So let's start. Let's make this counter application. So if I remember how to program, we have some kind of a variable. And let's say that is a number. And then let's say that if these requests up, that is not where that goes. If this request, for example, is a POST request, then let's increment that number like so. And then let's return that counter. And now, here in my end, I can hit this button and this number will go up. And on your phones, when in a few seconds, if you hit the button, the number will also go up. Can somebody give me a whoop when their number starts going up? All right, great. Sounds good. I can, by the way, see that there's 50 people currently on the app connected. I don't know if it's all in the room or if some of them are on livestream, but thanks for joining us.

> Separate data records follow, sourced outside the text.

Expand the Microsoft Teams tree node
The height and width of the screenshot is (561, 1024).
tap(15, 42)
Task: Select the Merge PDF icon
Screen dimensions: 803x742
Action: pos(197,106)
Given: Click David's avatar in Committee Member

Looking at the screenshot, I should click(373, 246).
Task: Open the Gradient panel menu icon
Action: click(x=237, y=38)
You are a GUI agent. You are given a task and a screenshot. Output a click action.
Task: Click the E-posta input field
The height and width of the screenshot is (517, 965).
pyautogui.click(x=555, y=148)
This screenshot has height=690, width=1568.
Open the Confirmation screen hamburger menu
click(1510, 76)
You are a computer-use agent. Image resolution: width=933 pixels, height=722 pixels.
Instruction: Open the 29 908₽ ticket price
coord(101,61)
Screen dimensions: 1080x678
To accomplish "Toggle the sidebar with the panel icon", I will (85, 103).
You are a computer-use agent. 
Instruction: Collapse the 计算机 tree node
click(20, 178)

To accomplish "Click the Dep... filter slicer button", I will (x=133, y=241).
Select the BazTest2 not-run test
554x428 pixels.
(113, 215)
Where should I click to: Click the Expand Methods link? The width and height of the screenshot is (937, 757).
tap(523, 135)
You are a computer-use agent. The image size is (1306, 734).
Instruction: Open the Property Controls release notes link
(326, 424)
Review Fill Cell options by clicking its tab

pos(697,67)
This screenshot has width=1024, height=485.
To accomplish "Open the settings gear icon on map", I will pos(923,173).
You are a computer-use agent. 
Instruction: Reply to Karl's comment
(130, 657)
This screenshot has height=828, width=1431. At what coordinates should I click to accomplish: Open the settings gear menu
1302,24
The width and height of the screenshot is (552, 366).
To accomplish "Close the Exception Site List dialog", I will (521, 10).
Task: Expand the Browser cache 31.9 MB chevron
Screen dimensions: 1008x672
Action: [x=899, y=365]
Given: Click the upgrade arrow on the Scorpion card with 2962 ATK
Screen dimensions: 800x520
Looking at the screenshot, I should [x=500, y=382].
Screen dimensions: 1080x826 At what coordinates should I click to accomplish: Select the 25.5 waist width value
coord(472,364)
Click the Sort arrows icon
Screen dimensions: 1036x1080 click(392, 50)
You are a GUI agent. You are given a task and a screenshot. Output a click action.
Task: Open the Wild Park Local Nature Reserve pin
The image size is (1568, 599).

Now, number go up is really cool. But if you compare the phone of the person next to you, you see a different number. Why is that? You are most likely probably connected to Frankfurt as well, but we are seeing a different number. Why is this and why is this a problem? Well, because the way serverless execution environments typically work is that for every request, we basically spin up a new, very short lived environment. In the case of durable objects or CloudFlight workers, it's a V8 isolate, similar to the WebWorker, where we can run JavaScript or Wasm code or stuff like that. But the problem here is that we all get a different execution environment, which is good for security and isolation, but not really great for collaborative applications. And you also see the number went zero here. Why did that happen? Well, this number happens to go up just by accident because CloudFlare optimizes resources and keeps the thing in memory for a while. But after 10 or 15 seconds of me yammering over here, they will spin it down. So how do we make it so that we can all see the same number? Well, let's start with that. So this is where durable objects come in. So instead of just having a function that takes in a request and a response, we're able to basically provision these short lived or long lived, for that matter, server environments that are stateful, then uniquely addressable, and we can all connect to them at the same time.

So let's start with that. So let's make a counter class. And if we remember our JavaScript, we can have a instance variable over here. And then instead of using that variable, we'll just increment that instance. And just before we go any further, let me also add this constructor here because we're going to need it in a little bit.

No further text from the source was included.